Although calling this a PHP issue is kinda moot.
I was hired to do up a quick import script to pull third party information into a database. I was given some test data, access to the server I'm importing to, and a good luck message. In short order, I managed to figure out the schema, and get a PHP script working that could import to it properly. This information updates every day, some of the records (one per line, tab-delimited) update, someare removed, and some new ones are added. Because the third party simply publishes all of its information in one large file (no diffs or anything that would make my life easy), I was asked to simply delete all information from this third party from the database before importing the new data, and it would always be accurate. Not my ideal way of operating, but fine. Their money spends as well as anyone else's.
Well, today I finally got to deploy the script with real data.
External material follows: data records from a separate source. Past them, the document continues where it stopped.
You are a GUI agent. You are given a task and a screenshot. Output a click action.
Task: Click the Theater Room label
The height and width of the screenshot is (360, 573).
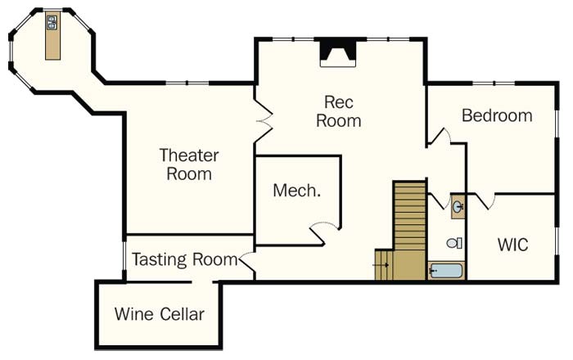click(189, 164)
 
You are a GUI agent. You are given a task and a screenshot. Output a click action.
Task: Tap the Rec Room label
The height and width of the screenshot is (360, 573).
click(338, 111)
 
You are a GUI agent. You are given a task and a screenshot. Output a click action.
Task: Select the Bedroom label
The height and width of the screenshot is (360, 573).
click(497, 115)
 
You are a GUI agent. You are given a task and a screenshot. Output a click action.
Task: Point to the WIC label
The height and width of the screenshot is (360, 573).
click(512, 245)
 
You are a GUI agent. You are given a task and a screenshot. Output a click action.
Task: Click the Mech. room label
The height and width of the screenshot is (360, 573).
click(296, 191)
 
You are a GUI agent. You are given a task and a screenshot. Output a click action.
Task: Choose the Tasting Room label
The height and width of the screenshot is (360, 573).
click(185, 260)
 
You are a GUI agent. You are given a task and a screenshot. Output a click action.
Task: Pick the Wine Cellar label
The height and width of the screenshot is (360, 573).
click(159, 313)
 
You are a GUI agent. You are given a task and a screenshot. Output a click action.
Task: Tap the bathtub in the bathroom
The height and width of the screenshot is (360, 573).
click(446, 270)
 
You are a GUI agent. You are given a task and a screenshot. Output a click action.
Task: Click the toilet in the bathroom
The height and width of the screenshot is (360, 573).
click(453, 243)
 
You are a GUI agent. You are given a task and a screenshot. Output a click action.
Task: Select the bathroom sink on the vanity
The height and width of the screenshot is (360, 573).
click(458, 207)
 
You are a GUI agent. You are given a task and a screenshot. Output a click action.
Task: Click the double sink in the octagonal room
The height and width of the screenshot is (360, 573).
click(52, 25)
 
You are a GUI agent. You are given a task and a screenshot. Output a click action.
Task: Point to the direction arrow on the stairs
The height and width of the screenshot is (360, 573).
click(381, 263)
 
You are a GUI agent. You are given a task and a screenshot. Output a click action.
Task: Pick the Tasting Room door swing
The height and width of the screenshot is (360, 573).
click(248, 262)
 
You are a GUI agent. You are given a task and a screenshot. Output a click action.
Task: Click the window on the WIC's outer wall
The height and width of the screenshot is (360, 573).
click(557, 237)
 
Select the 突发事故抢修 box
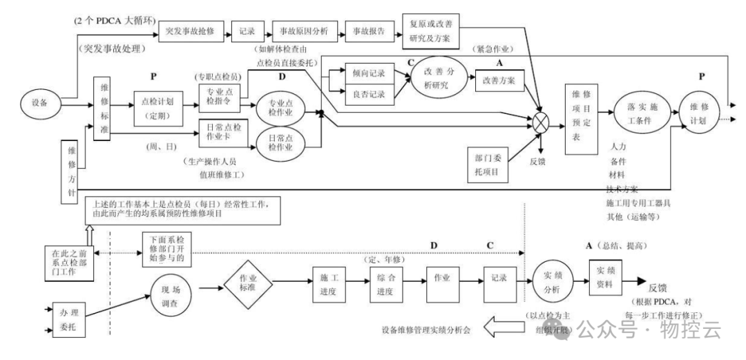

I received information on how to automatically pull the data from the third party's FTP server. I went and FTPd manually to their server, grabbed the data file, and took a look at it locally. It was a 75MB zip file. It expanded out to a 760MB text file.
The fact that I couldn't even open it in any of the text editors I had handy should've been clue number one. Well, actually, it was, but I should've trusted myself more. Finally, thanks to Linux and the less command, I was able to take a look, confirm the data looks the way I expected it to, then I tried running the script.
30 minutes later, I called to have the process killed.
For grins, and perhaps because I should've done this to begin with, I did a wc -l on the file, to count the lines. 908,556. One of those is a header, so you can remove one. In 30 minutes, we managed to import about 41,200. And that was without the delete needing to be run first. This clearly has not been my day.
The server is a dedicated managed server of unknown spec, running MySQL 5, PHP 5, and Linux of unknown flavor. I'm not the world's greatest PHP coder or admin, but I have a feeling it will never be able to handle the kind of load we're asking, no matter what I do. And this is where I turn to you, the ever-so-smarter-than-me WTF crowd, to see if there is anything I can do to make this work.
Obviously, simply deleting every entry and recreating it is out (to be fair to myself, I reeled from this suggestion in the first place, but as I said, it's their money). It's going to be hard enough to finally get that first import done. After that, if I can't get diffs from the third party, I'll have to try to make my own, which will take up a lot of disk space, and possibly still not work.
In short, any ideas? Is this doomed to failure? Thank you for your help, and for letting me post this story for my first ever post.